Üzerinden aylar geçti. Karakoldan bir memure hanım beni aradı. Hakkımda şikâyet olduğunu, ifade vermek için gelmem gerektiğini söyledi. Ben de seyirde olduğumu, karaya çıkınca ifademi vereceğimi kendisine ilettim. Israrla sormama rağmen içerik üzerine bir bilgi alamadım. Aradan geçen yaklaşık 10 günlük süre sonrasında Kocaeli Değirmendere Karakolu’na ifade vermek için gittim. Polis memuruna kimliğimi teslim edip bir an önce hangi konuda ifademi istediklerini öğrenmek istedim. Söz konusu memur şikâyetçi tarafın Türk Şehitliklerini İmar Vakfı olduğunu ve şikâyetin konusunun da “Şehitlerin manevi hatırasına hakaret” olduğunu ifade etti. Daha önce söz konusu vakfın ismini duymamıştım. Benim gibi ömrünü vatanına hizmete adamış Türk Milliyetçisi bir adamın bırakın şehitlerin manevi hatırasına hakaret etme şöyle dursun, en ufak saygısızlığı yapabileceğine kimseyi inandıramazsınız. Tabiri caizse beynimden vurulmuşa döndüm. Bir yanlışlık olması gerektiğini söz konusu vakfın ismini ilk defa duyduğumu ilettim. Sonrasında bilgisayar ekranı üzerinden şikâyete konu olan yukarıda bahsettiğim paylaşımın altındaki yorumum bana gösterildiğinde vakfın yayın organının Anafarta Dergisi olduğunu öğrendim. Yalnız vakıf yetkililerinin hesap edemediği onca şeyden biri de benim doğru bildiğim yoldan asla geri adım atmayacağım ve asla adam satmayacağımdı. Karakoldaki ifademde sözlerimin arkasında olduğumu üstüne basa basa ifade ettim. Beni hukuk yoluyla korkutabileceklerini sananlar sert kayaya çarpmışlardı.

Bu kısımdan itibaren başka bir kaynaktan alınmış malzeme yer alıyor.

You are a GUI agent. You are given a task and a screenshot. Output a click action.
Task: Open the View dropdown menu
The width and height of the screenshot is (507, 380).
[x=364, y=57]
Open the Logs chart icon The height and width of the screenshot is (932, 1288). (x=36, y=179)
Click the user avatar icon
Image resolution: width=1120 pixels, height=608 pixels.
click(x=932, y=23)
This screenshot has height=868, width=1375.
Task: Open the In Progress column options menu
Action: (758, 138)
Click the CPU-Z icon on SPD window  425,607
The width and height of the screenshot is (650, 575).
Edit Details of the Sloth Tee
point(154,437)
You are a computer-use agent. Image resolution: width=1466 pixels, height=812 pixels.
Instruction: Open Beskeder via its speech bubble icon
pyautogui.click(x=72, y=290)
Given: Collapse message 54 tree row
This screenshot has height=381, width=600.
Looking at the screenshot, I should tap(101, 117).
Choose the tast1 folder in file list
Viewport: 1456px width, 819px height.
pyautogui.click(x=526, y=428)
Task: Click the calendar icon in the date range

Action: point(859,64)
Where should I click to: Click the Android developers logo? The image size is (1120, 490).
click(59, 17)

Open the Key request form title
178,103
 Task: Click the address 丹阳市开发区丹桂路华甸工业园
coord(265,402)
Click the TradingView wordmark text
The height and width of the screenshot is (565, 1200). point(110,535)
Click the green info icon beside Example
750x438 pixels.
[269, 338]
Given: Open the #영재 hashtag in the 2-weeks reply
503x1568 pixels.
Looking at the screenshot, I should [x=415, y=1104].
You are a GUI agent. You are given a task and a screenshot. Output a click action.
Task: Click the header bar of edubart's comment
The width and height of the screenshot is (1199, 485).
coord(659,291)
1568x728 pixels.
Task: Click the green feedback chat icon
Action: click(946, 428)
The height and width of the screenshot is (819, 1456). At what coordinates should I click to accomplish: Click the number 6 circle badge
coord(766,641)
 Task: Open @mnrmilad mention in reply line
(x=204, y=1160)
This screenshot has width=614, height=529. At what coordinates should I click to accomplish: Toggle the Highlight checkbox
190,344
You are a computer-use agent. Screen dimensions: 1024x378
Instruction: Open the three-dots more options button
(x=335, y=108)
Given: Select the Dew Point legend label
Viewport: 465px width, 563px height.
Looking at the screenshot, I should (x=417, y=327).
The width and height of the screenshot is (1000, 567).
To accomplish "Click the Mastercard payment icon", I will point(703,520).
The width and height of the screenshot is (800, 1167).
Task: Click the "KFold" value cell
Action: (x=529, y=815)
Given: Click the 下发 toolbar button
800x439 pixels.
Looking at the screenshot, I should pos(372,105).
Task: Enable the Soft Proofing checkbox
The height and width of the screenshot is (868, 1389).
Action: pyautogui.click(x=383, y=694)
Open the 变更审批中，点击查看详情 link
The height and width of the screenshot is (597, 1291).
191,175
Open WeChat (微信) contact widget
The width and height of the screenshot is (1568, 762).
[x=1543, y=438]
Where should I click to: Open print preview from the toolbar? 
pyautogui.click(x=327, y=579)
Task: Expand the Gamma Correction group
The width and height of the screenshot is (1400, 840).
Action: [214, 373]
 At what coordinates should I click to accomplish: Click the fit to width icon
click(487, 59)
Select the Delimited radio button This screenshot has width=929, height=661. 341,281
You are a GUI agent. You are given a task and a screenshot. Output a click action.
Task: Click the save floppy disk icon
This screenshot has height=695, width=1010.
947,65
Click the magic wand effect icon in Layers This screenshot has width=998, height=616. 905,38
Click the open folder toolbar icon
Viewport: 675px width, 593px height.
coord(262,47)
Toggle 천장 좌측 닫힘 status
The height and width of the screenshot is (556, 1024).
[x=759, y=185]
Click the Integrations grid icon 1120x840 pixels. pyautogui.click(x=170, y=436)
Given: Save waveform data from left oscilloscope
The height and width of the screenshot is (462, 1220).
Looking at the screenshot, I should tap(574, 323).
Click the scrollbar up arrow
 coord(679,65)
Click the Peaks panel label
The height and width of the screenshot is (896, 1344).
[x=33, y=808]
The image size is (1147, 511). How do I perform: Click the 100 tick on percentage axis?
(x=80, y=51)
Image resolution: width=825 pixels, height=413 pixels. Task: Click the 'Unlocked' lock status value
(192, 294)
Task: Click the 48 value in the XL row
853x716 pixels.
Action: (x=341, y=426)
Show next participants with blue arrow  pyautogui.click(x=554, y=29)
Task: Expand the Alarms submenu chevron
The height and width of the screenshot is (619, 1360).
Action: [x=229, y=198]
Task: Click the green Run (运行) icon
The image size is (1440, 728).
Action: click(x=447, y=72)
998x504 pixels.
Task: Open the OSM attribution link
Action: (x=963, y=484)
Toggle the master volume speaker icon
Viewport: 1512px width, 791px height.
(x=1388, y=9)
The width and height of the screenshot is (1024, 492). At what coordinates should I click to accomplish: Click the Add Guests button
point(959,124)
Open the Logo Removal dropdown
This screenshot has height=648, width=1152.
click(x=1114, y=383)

Üzerinden takriben bir sene geçtikten sonra büyük dedemin Çanakkale Deniz Zaferini kazandıran mayınları Çanakkale Boğazı’na döktüğü tarih olan 8 Mart 1915’in 108. Yıldönümünde savcılık beni haklı bularak kovuşturmaya gerek olmadığı kararını verdi. Akademik hırsızlığı betimlemek elbette suç olmayacaktı. Türkiye Cumhuriyeti Hukuk’u da gereken cevabı verdi. Beni mahkemeye veren kurum Türk Şehitliklerini İmar Vakfı, daha doğrusu Türk Şehitliklerini İmar Vakfı tarafından kurulan Çanakkale Savaşları Enstitüsü ismini kullanan yasal ismi ise Türk Şehitliklerini İmar Vakfı İktisadi İşletmesidir. İlginç olan şu ki bu vakfın kuruluş amaçları arasında şehit yakınlarına destek olmak var, kurduğu enstitü de Çanakkale Savaşlarını araştırmayı hedefliyor. Ancak bu yapılar şahsi hesaplaşmalar yüzünden tarafımı-Çanakkale Savaşı şehit torununu-mahkemeye vermiştir. Sonuç takipsizlik. Yani Türk adaleti de bu iddiaları haksız bulmuştur. Ancak üzücü olan şu ki Türk Şehitliklerini İmar Vakfı, şehit yakınlarına destek olmak için amaç açıklıyor ama şahsi hesaplar nedeni ile haksız yere şehit yakınlarını mahkemeye veriyor. Bu vakıflar, bu yapılar emanettir. Şahsi çıkar ve amaçlara heba edilemez. Umarım biran önce bu hatalarından dönerler.”